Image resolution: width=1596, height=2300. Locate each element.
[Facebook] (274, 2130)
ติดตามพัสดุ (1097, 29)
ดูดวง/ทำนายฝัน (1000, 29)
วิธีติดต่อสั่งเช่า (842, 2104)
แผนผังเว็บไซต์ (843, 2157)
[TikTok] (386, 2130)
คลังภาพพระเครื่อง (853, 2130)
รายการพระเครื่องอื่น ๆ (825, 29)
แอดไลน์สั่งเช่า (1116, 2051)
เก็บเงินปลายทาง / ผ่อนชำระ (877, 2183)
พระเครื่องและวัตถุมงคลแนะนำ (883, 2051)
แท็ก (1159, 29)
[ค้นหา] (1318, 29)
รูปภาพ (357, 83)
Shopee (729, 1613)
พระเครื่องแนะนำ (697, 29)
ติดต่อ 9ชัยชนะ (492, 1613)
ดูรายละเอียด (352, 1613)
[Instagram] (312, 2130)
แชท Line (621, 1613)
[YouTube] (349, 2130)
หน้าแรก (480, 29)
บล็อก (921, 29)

──────────────────────────────

*YOUR OBJECTIVE*:
Every record above is to be given again precisely.

*RESPONSE TO THE EXERCISE*:
Image resolution: width=1596, height=2300. Locate each element.
[Facebook] (274, 2130)
ติดตามพัสดุ (1097, 29)
ดูดวง/ทำนายฝัน (1000, 29)
วิธีติดต่อสั่งเช่า (842, 2104)
แผนผังเว็บไซต์ (843, 2157)
[TikTok] (386, 2130)
คลังภาพพระเครื่อง (853, 2130)
รายการพระเครื่องอื่น ๆ (825, 29)
แอดไลน์สั่งเช่า (1116, 2051)
เก็บเงินปลายทาง / ผ่อนชำระ (877, 2183)
พระเครื่องและวัตถุมงคลแนะนำ (883, 2051)
แท็ก (1159, 29)
[ค้นหา] (1318, 29)
รูปภาพ (357, 83)
Shopee (729, 1613)
พระเครื่องแนะนำ (697, 29)
ติดต่อ 9ชัยชนะ (492, 1613)
ดูรายละเอียด (352, 1613)
[Instagram] (312, 2130)
แชท Line (621, 1613)
[YouTube] (349, 2130)
หน้าแรก (480, 29)
บล็อก (921, 29)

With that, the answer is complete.